As well as being easy to get to, Bath has resonance in our lives. It was during a fleeting visit 12 years or so ago that we first entertained thoughts of leaving London, thoughts that eventually led us to north Herefordshire. Also, Jane meets her friend Kim there every December for a bit of Christmas shopping and a lot of pinot grigio, so she has got to know it pretty well, and was able to give me a guided tour, albeit a little lacking in information about Jane Austen and Beau Brummell. It was more of a "That's where I got your moleskin trousers" kind of tour.

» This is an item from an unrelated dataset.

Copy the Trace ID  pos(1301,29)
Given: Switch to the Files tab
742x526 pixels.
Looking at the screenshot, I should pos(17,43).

An intimate knowledge of Bath's retail outlets and coffee bars, however, was of little use when it came to getting the cup of tea we were gasping for at about 5pm. The celebrated Pump Rooms had stopped serving at 4.30 which seemed a bit premature on a Saturday afternoon, so she took me into Jolly's department store, which might well have been the model for Grace Brothers in Are You Being Served? of blessed memory. While I visited the Jolly's gents, she went to the Jolly's caff, the promisingly-named Café Zest, and asked at the counter for a pot of tea for two. "Can you look at the sign, does it say we're closed?" said the Jolly's, but not notably jolly, employee behind the counter, gesturing to a board at the café entrance. Jane went to look, and reported that it said "Closed". "Then I'm sorry, I can't serve you," the woman replied.

As we left Jolly's I observed that there was something dispiritingly English about a woman in a café apparently quite willing to serve a customer a simple pot of tea, but instead invoking the dreaded "Closed" sign. This reminded Jane of a line she had heard on the radio, that when the English say "only in England" it is in a spirit of exasperation, yet when the Americans say "only in America" it is an exclamation of pride. How true.

Anyway, none of this did anything to sully our carefree someone-else-is-looking-after-the-children mood, which was enhanced when we got back to our hotel and decided that, what the hell, we'd hit the bar. We were staying at the Royal Crescent Hotel, which has shot to the top of my favourite-places-to-stay chart, partly on account of the charming barman, Orlando, whose juggling and twizzling routine makes Tom Cruise in the film Cocktail look ham-fisted. Orlando prepared us each a golden delicious, a vodka-based concoction of genius which he told us proudly was voted Cocktail of the Year 2008.

Sipping my golden delicious, it occurred that the Royal Crescent could have called its cocktails Northanger Abbeys, Mansfield Parks and Prince Regents, but another of its merits is that it has defiantly resisted what might be called the Bathological tendency to tweeness that afflicts some bits of England's loveliest city. I was pleased to look down the menu and see proper cocktail names like oriental flower, sombrero of passion and virgin coral, all mixed with great verve by Orlando, who told us that he comes from the Canaries, reminding me of the old music hall gag: "I've just come back from the Canary Islands where I didn't spot a single bloomin' canary. Next year I'm going to the Virgin Islands ..."

We got home from our idyllic break to find the children arguing about whose turn it was on the computer. They all use it for different purposes, 10-year-old Jacob's current obsession being the fantasy game RuneScape, in which every player has a nickname. These nicknames, by which you are known to all other RuneScape users, are generally something heroic or cool, but when Jane asked Jacob what he had called himself, he looked terribly crestfallen. "It's really embarrassing," he said, explaining that his pseudonym had been entered on his behalf by his 13-year-old brother Joe, and he didn't know how to change it. "What is it, sweetheart?" asked Jane. Jacob heaved a heavy sigh, and his eyes brimmed with tears. Thirteen-year-old brothers can be real swines. "It's Platypus Lad," he said.